June 18, 2009 / 8:53 AM / 8 years ago

Polluted water endangers Mekong dolphins: WWF

PHNOM PENH (Reuters Life!) - Toxic waste in the Mekong River is a factor pushing an endangered dolphin species to extinction, the WWF warned on Thursday, estimating there were less than 80 left in a stretch of water between Cambodia and Laos.

Conservation group the World Wildlife for Nature (WWF) said high levels of mercury and other pollutants had caused the deaths of 88 Mekong River Irrawaddy dolphins since 2003, over 60 percent of them calves under two weeks old.

Bacterial disease killed many of the calves, it said.

"This disease would not be fatal unless the dolphin's immune systems were suppressed, as they were in these cases, by environmental contaminants," said Verne Dove, a veterinarian with WWF Cambodia, in a statement.

"Pollution in the Mekong River has pushed the local population of Irrawaddy dolphins to the brink of extinction," the conservation group said, estimating the number left in the 190 km (118 mile) stretch of the Mekong at between 64 and 76.

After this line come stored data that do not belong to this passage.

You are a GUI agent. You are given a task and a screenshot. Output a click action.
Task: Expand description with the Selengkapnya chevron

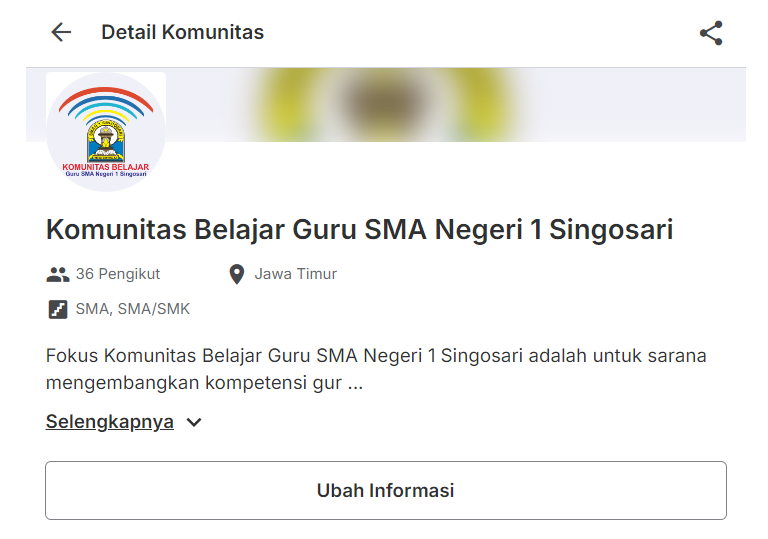click(x=194, y=422)
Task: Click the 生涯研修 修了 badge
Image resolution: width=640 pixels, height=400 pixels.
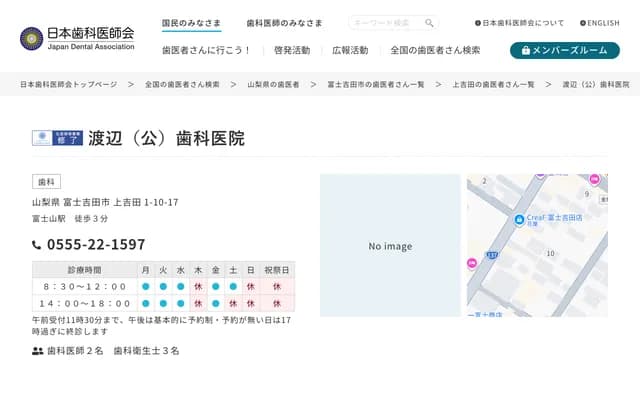Action: coord(57,138)
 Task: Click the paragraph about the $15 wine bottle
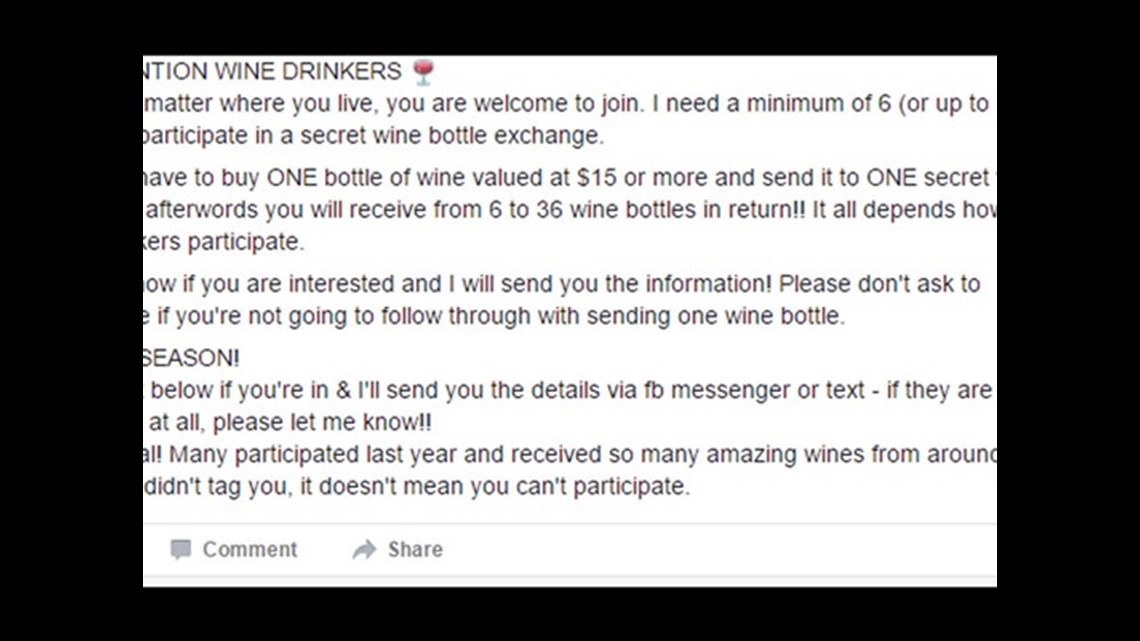560,177
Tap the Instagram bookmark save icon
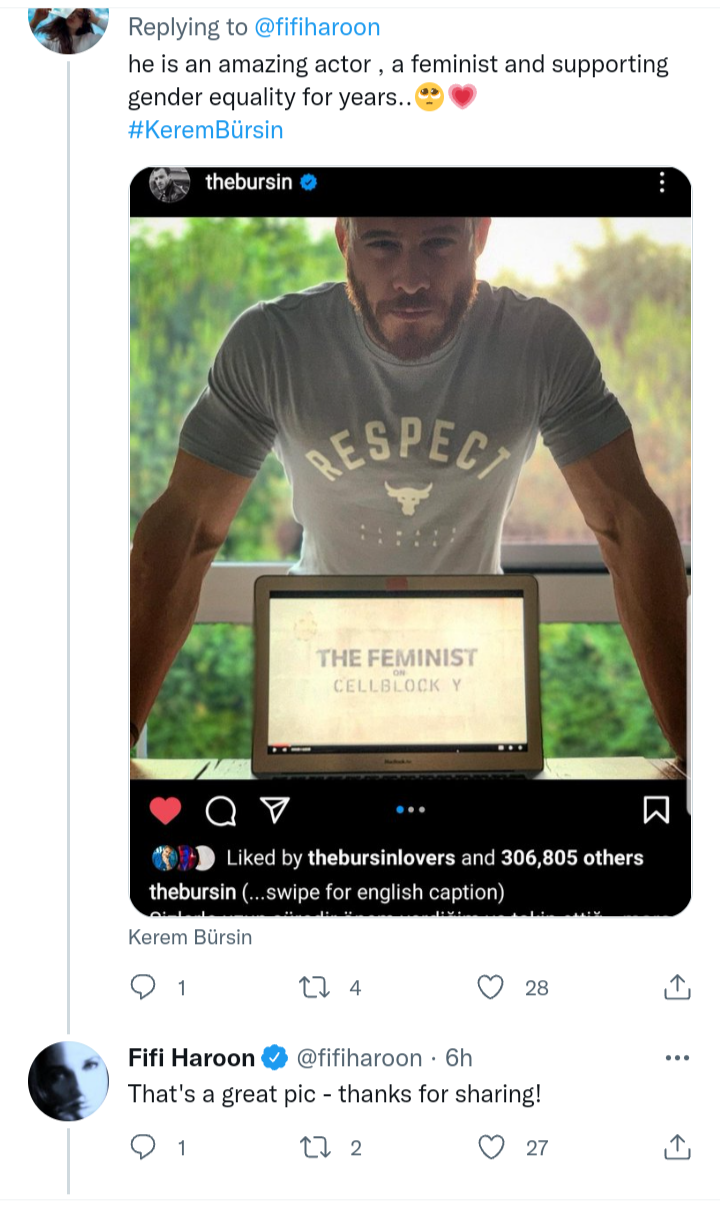The width and height of the screenshot is (720, 1213). [x=656, y=810]
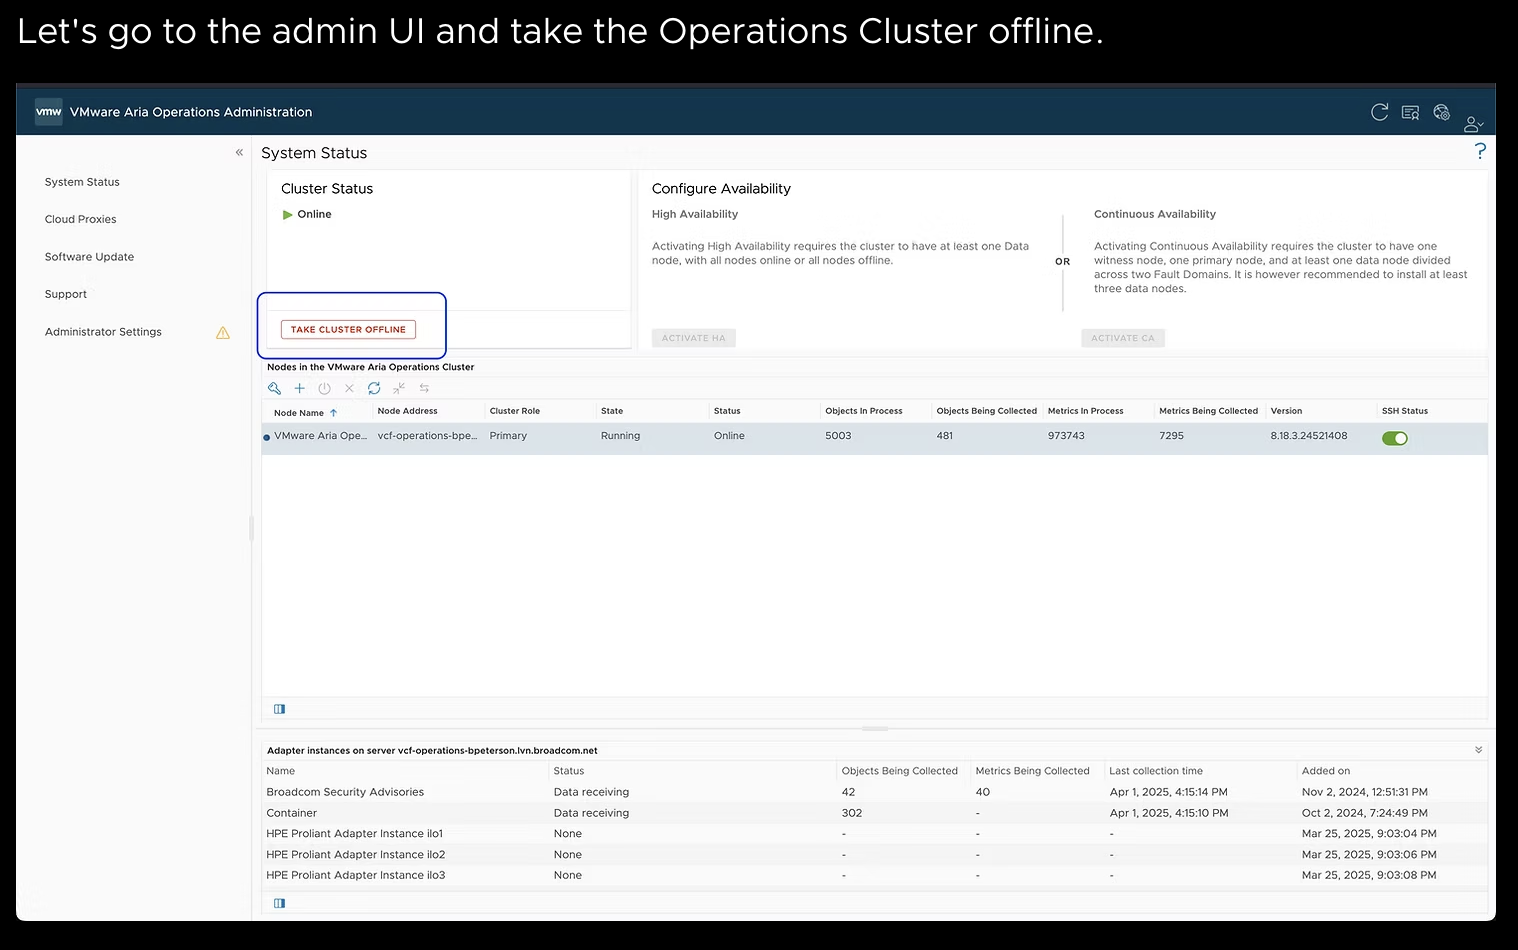Go to Software Update in the sidebar

pyautogui.click(x=89, y=257)
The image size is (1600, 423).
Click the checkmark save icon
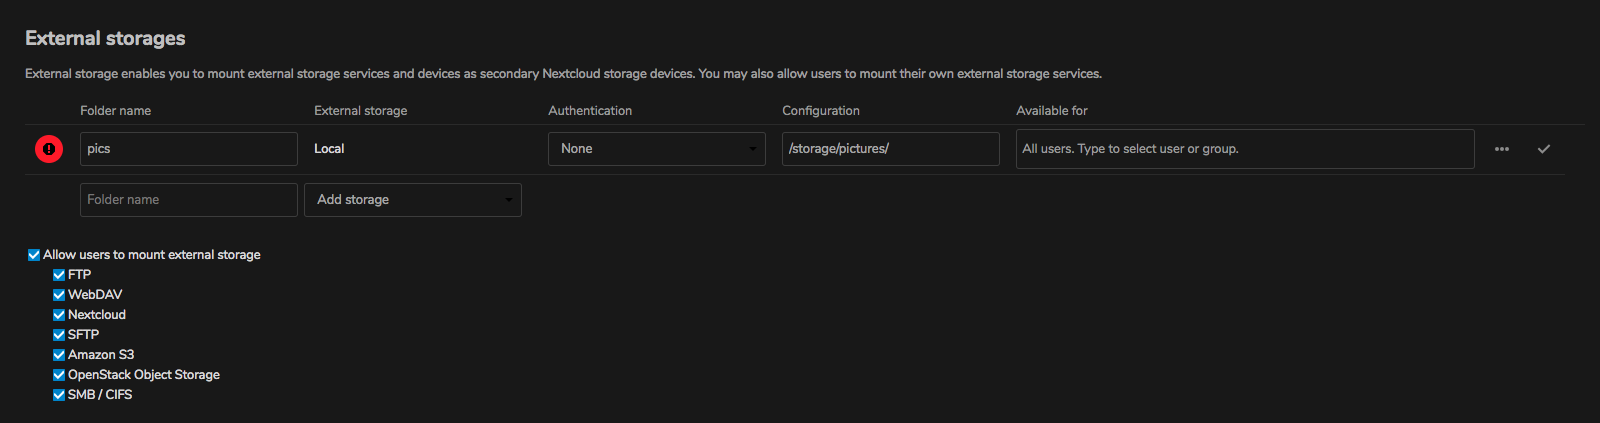[1544, 149]
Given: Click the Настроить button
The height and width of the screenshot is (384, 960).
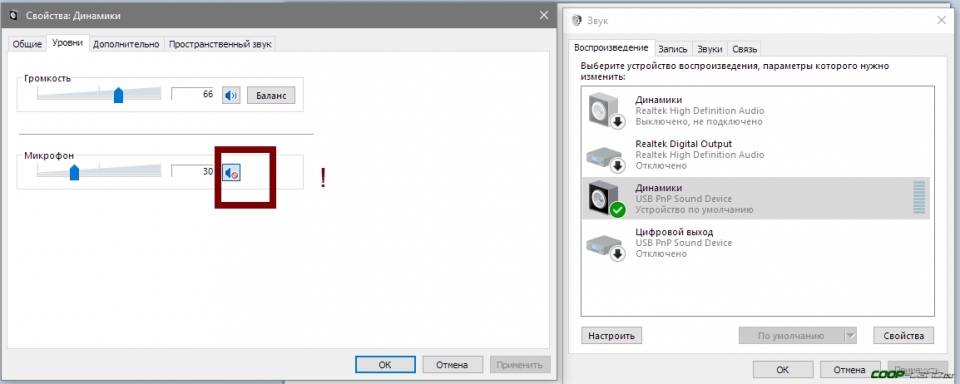Looking at the screenshot, I should [x=611, y=336].
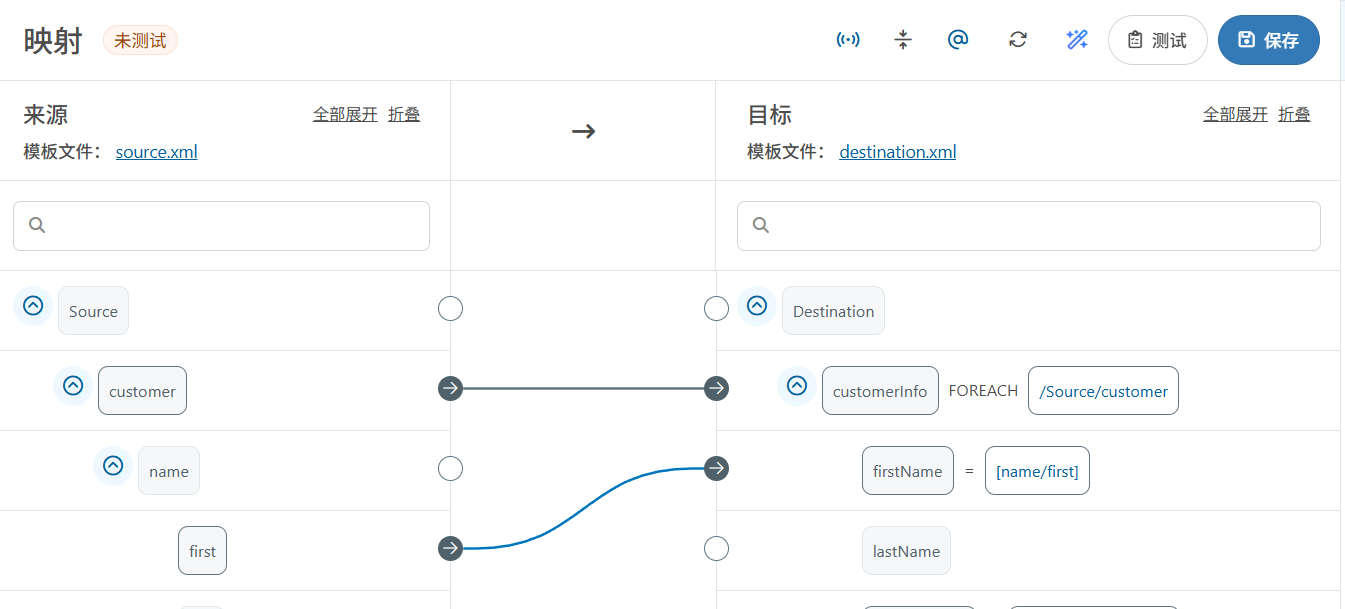Image resolution: width=1345 pixels, height=609 pixels.
Task: Click the refresh arrows icon
Action: tap(1018, 40)
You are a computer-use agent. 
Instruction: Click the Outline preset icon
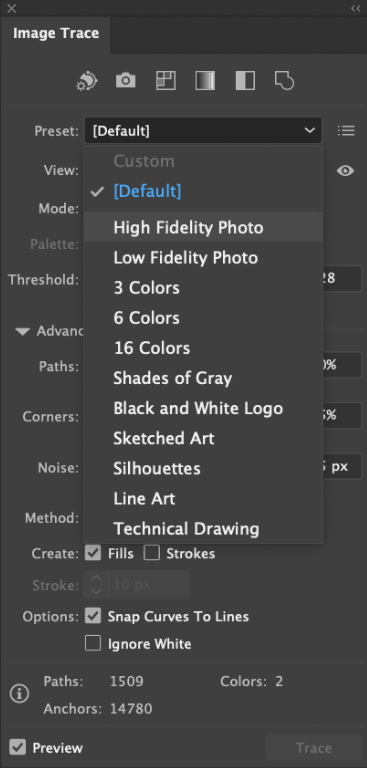point(284,81)
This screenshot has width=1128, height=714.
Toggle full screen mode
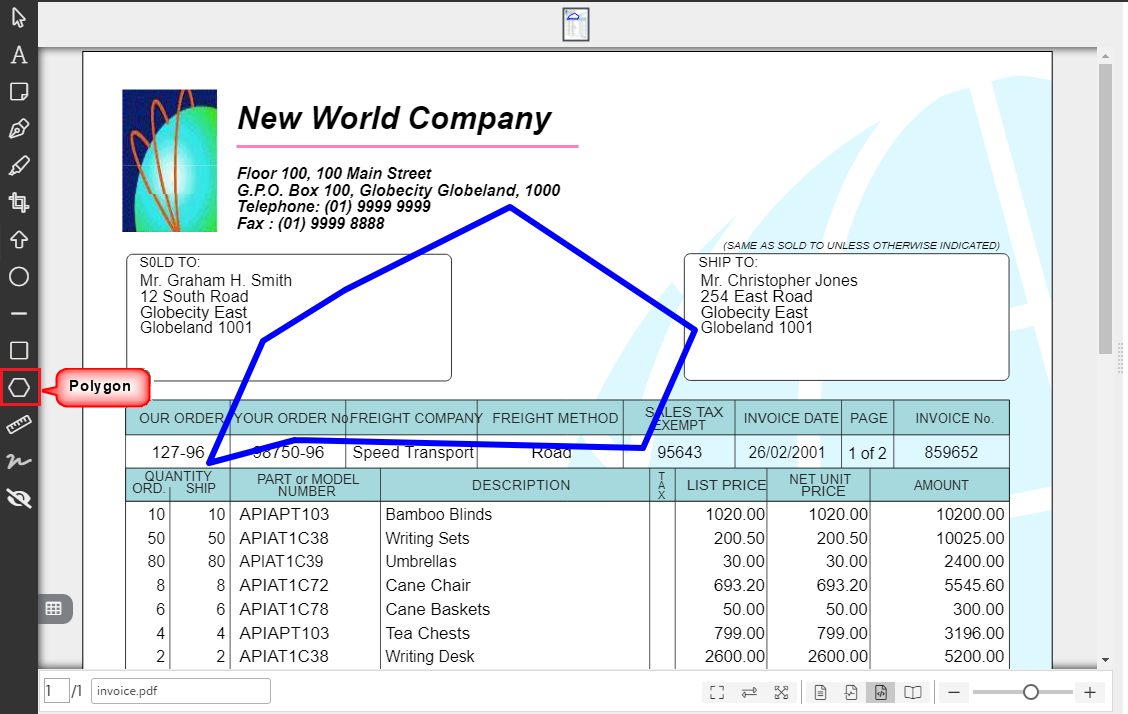(717, 692)
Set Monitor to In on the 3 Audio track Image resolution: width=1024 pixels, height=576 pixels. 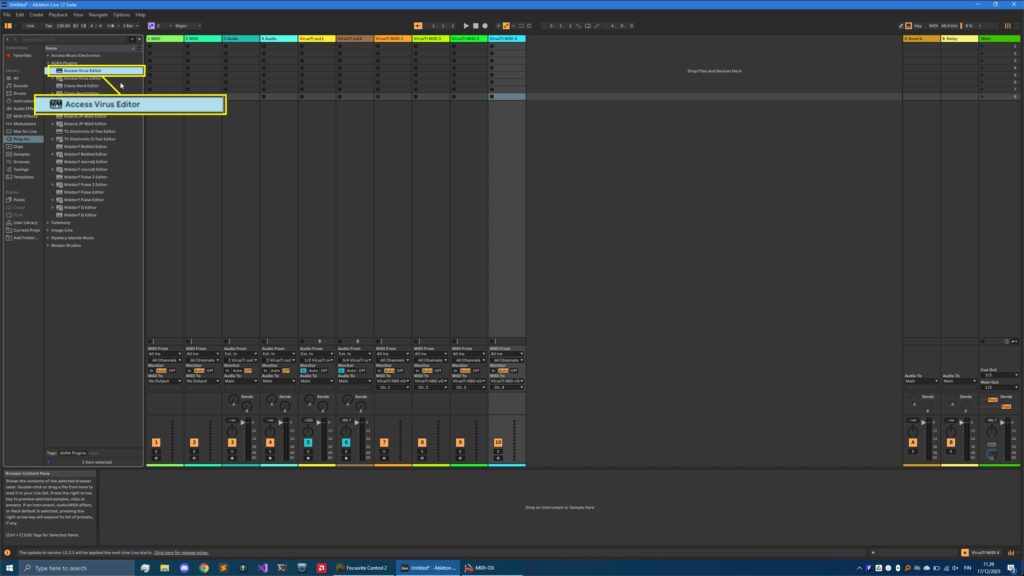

The WWF said limited genetic diversity due to inbreeding was another factor in the deaths of the Mekong dolphins, which were isolated from other members of the species.

However, one Cambodian specialist, Touch Seang Tana, who heads a group called Mekong River Dolphins Conservation, denied the animal was in danger of extinction and estimated there were 150 in Cambodia.

"How come the dolphin is on the brink of extinction when the animals give birth to more than 10 calves a year?" Seang Tana told Reuters.

He said an estimated 1,000 lived in Asia, including in India, Myanmar and Thailand.

The Mekong River Irrawaddy dolphin is listed as a critically endangered species by the International Union for Conservation of Nature.

The WWF researchers also warned that pollutants found in the Mekong water could affect the health of millions of humans who rely on resources from the river.

The Mekong produces an estimated 2.5 million tons of fish per year, with a value of at least US$2 billion, making it the world's largest inland fishery, the WWF said.